If you made those based off of CPUMark or whatever then that’s decent only for general computing, but DAWs have specific requirements because of latencies and sync etc. I would recommend you use the charts on from SCAN Audio instead:
The second chart shows Virtual Instrument polyphony at different buffer sizes, and the first shows pure DSP usage (i.e. how many instances of a heavy plugin). From what I can tell over the years there are going to be differences depending on when these tests were run, so make sure you know that the reviewer (Scan in this case) ran all of those setups with the same test. Scores change over time because of software and firmware updates. At least when looking at that chart you can get a feel for how big the differences are and if you are likely to get what you need.

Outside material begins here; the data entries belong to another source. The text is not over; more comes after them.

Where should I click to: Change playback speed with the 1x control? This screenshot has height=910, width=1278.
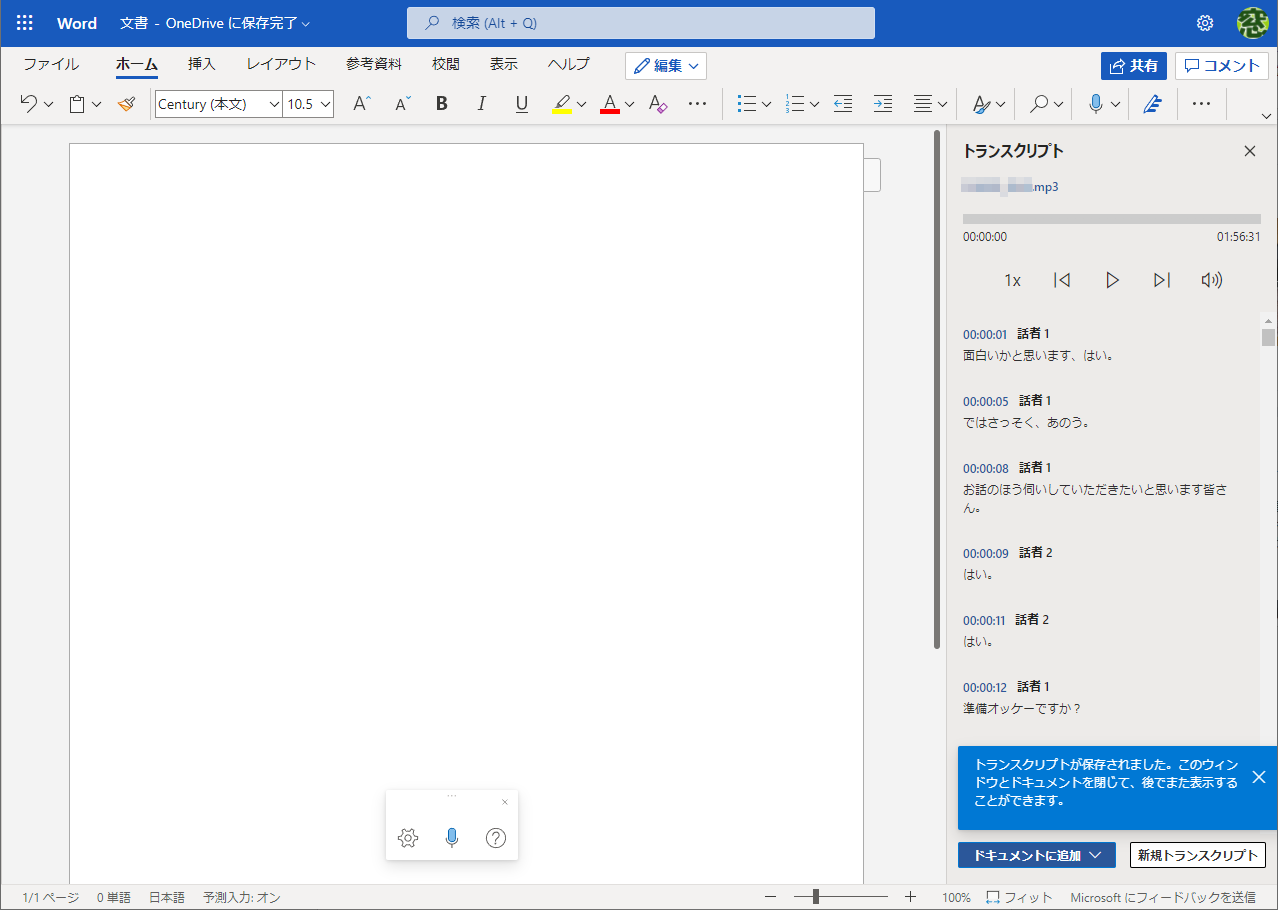[1012, 280]
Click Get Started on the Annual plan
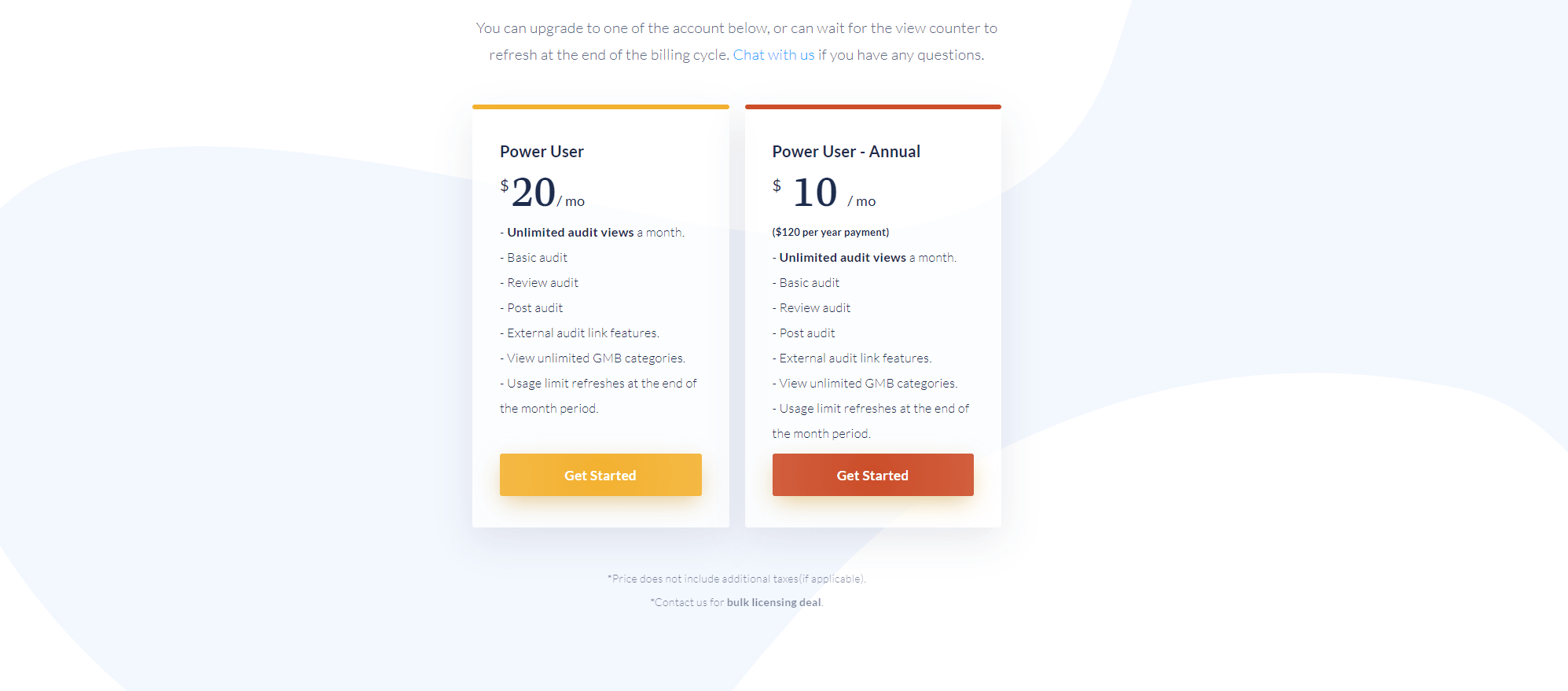Screen dimensions: 1568x691 (872, 475)
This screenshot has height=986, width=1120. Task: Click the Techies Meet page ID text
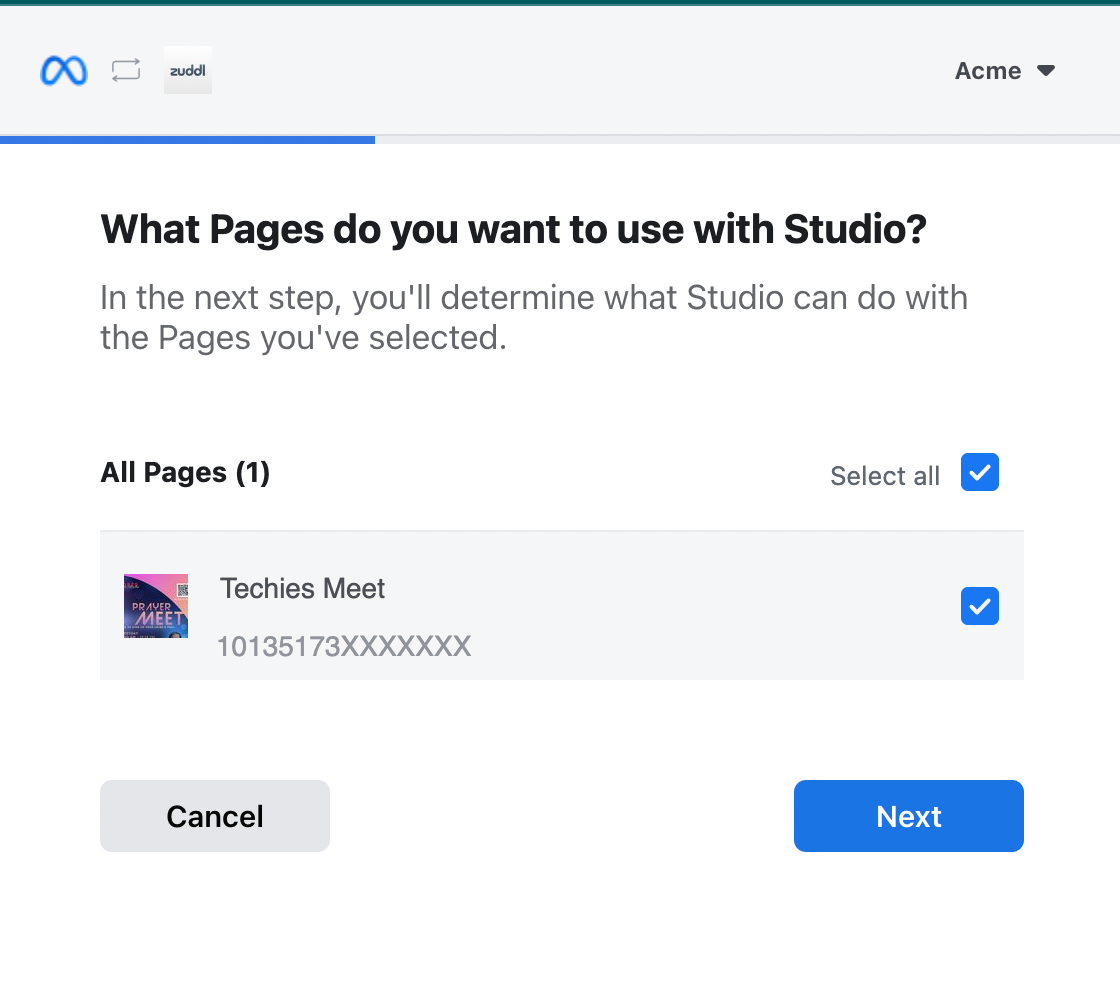click(x=344, y=646)
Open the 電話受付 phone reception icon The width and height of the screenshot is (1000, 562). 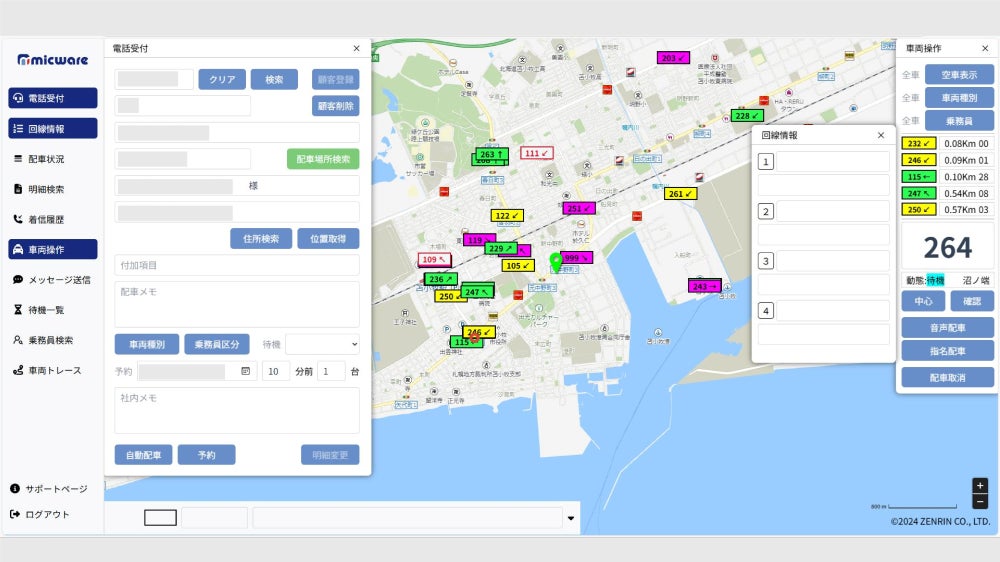pyautogui.click(x=18, y=98)
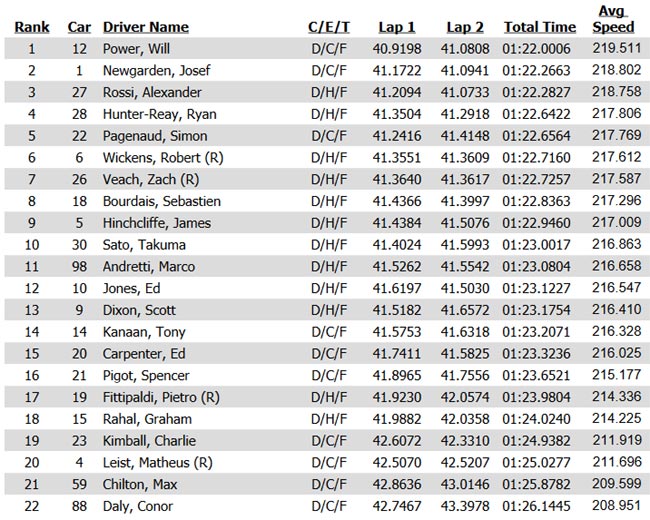650x520 pixels.
Task: Select Daly, Conor in last row
Action: pyautogui.click(x=138, y=506)
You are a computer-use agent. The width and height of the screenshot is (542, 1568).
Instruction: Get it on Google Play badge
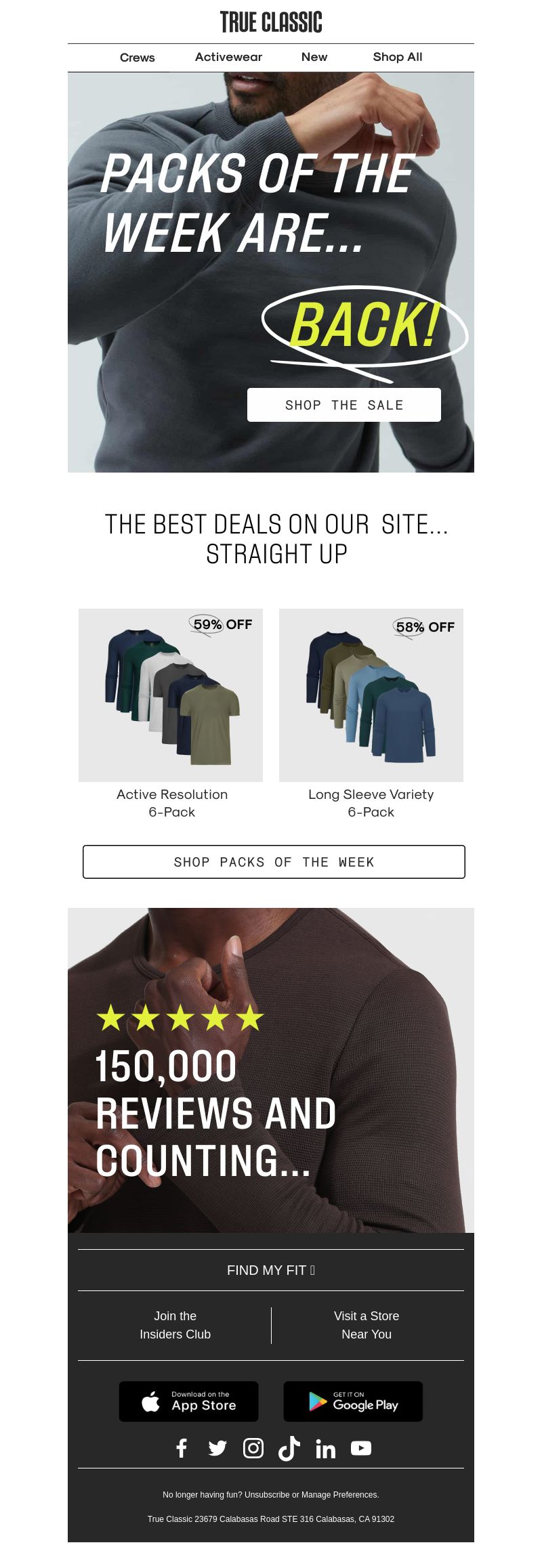pos(353,1401)
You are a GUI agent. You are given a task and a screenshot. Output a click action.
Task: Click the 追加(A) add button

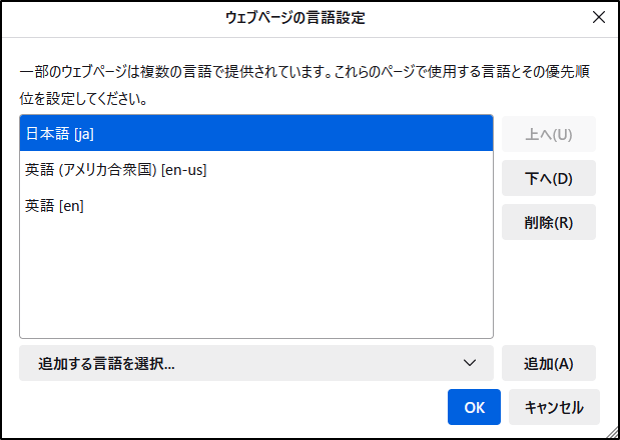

What you can see from that chart:
if you compare the 2600x with the 8400 and the 8600k for example it seems to me that the first two are pretty even until you get to 256 samples for the buffer. Then the Ryzen is much better. The Ryzen is also better overall in the other test. The 8600k however is better in the Virtual Instruments test at all buffer sizes, but worse at all buffer sizes in the plugin test.
In the US the prices are:
8600k = 280 no cooler included
8400 = 230 with cooler
2600x = 210 with cooler
Now, if you already have a video card, or are planning on buying a video card regardless, then that won’t add to the cost. But if you want to avoid buying a video card and IF the included graphics are ok, then the 8400 and 8600k might be a better value than the 2600x. Of course with the 8600k you need a cooler as well, which probably bumps the price beyond 310.
AMD also made a commitment to maintain the socket AM4 for processors made from the first generation Ryzen throughout 2020 (I believe). I’m not sure what Intel has planned.
@Procks : Thanks for the welcoming! Don’t worry I have those requirements in mind too
@MattiasNYC: wow, now this is a detailed answer. Thanks for providing all those informations, the charts are really eye-opening.
According to my tables, the 2600 (or even the 2600x) are way more affordable here than a 8600k, and I plan to get a GPU anyway (I will do light video editing). I also asked on reddit what may be a good solution for me and the AMD seems to be the better deal. I guess my choice is made! Thank you again!